Sorkin himself is a powerhouse when it comes to primetime television with The West Wing,’ ‘Sportsnight,’ in addition to being a playwright and an Academy Award-winning screenwriter for his self-adaptation of “A Few Good Men.” There’s something unique about the way Sorkin interweaves complex emotion and politics into a script, and, along with his direction, he delights once again in “Being the Ricardos,” a backstage pass to what goes into the production of a single television episode.

Much is known about the tumultuous years between Lucille Ball and Desi Arnaz, dedicated professionals to their crafts. Their production company, Desilu Studios, was a significant factor in the original ‘Star Trek’ series.

“Being the Ricardos” focuses on one particular, important week for Lucy and Desi as they struggle through a PR nightmare and their relationship struggles. They are madly in love and enthusiastically committed to the quality of the production. Yet, without Nicole Kidman, who disappears into the role, and Javier Bardem, who is as tough as they come, “Being the Ricardos” would be just another film in a sea of biopics. With an adept direction from Sorkin, who understands the film’s medium, Kidman and Bardem shine.

Sorkin knows he needs to draw us into the story, the world that the Ricardo’s inhabited, and takes a tongue-in-cheek, documentary style with interviews from “those who were there.” This might seem off-putting at first, but each of John Rubinstein, Linda Lavin, and Ronny Cox make us feel at home, drawing us into a part of the goings-on back in the 60s.

Kidman’s performance as Lucy is fraught with the demeaning attitudes toward women, the constant disagreement with her suggestions in the writer’s room, and coming into her own as a producer, something that wasn’t respected at the time. Time has been favorable toward Lucy, who knew how to reach her audience, who understood the mechanics of comedy and conveying it, not just to the studio audience but also those at home. Bardem is magnetic as the amazing Desi Arnaz, who, as a musician, just wanted to entertain. He also believed in what they were trying to say with the show and their romance.

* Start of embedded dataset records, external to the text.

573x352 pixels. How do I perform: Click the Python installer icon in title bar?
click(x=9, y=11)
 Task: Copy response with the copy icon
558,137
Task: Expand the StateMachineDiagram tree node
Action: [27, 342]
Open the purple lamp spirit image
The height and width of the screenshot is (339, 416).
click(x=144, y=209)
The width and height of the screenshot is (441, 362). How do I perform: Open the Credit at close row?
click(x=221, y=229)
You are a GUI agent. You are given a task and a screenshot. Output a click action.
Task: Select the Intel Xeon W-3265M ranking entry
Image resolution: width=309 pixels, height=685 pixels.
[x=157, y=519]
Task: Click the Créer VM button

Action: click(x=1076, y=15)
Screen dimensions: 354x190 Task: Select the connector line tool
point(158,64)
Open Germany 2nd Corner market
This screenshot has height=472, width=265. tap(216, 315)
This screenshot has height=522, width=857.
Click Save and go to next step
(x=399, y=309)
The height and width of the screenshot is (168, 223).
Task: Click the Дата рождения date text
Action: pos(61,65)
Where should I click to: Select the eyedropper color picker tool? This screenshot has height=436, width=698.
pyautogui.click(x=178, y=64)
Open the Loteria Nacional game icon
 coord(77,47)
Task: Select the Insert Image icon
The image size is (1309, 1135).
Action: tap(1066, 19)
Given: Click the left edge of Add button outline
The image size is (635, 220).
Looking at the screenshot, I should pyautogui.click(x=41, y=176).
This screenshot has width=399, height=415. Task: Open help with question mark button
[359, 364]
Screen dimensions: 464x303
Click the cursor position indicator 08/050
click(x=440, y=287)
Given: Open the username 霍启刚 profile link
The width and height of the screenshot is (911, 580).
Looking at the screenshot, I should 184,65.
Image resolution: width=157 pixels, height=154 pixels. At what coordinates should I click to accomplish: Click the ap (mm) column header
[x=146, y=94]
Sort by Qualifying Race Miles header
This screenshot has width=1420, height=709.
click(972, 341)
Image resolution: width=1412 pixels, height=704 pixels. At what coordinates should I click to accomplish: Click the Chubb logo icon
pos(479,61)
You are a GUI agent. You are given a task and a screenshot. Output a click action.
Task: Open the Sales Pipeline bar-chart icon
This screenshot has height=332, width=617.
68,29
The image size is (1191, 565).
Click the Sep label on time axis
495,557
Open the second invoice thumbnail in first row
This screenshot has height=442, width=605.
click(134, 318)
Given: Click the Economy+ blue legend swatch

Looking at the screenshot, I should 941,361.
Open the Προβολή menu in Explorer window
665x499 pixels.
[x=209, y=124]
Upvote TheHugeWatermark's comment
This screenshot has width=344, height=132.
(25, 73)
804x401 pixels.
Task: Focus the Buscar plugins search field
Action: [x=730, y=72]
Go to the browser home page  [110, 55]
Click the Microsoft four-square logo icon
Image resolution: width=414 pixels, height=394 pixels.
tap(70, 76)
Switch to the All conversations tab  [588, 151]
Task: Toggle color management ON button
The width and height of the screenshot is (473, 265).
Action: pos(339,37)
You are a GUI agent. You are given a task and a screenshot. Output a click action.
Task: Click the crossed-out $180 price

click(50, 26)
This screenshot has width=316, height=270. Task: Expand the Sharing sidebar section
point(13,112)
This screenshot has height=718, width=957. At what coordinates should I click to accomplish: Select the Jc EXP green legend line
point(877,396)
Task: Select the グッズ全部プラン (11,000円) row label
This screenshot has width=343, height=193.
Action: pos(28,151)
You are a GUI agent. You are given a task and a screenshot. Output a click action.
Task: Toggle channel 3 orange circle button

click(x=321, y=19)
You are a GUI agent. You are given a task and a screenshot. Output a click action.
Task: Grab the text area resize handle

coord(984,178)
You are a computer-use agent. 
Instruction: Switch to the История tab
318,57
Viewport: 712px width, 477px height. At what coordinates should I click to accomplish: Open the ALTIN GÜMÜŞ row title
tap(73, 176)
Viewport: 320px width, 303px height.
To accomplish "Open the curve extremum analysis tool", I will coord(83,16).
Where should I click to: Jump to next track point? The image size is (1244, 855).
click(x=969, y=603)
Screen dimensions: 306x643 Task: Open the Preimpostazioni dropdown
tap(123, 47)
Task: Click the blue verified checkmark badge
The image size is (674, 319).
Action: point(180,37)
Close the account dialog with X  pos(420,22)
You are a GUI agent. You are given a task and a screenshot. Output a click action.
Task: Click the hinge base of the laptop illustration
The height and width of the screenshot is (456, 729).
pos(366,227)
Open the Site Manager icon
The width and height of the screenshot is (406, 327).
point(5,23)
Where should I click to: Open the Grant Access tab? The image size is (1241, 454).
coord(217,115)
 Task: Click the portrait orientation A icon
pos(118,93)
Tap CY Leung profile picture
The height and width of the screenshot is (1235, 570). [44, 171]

Yet, Arnaz was also a womanizer, a subject at the heart of their troubles. Sorkin portrays “Being the Ricardos” in a soap opera-like way, layering each of their issues separately, bringing them together as the supporting cast literally, recognizing the problems for what they are. Nina Arianda is impressive as Vivian Vance. Sorkin gives Arianda and Kidman a scene together, taking their differences head-on. Two women who know their worth to the world have to duke it out to come to terms mentally.

Similarly, J. K. Simmons, who I admit is having a hell of a year (see “National Champions,” also opening this weekend), steps up to the plate as William Frawley, the blustery cherub who dryly offers humor in the writer’s room, but knows the difference when something serious is happening. Simmons’ performance is equal to Bardem’s and Kidman’s. His scene with Kidman, where they restage a set that everyone else objects to at 4 am in the morning, is the stuff of legends.

Jeff Cronenweth’s cinematography for such a statically told film brings brilliance to 1960’s California, and Daniel Pemberton’s score evokes a sense of nostalgia that fits the story to a ‘t.’

In a limited number of theatres for the next two weeks, before debuting on Amazon Prime on December 21st, Aaron Sorkin and the cast invite you into the struggles, the romance, and the passion behind the making of ‘I Love Lucy.’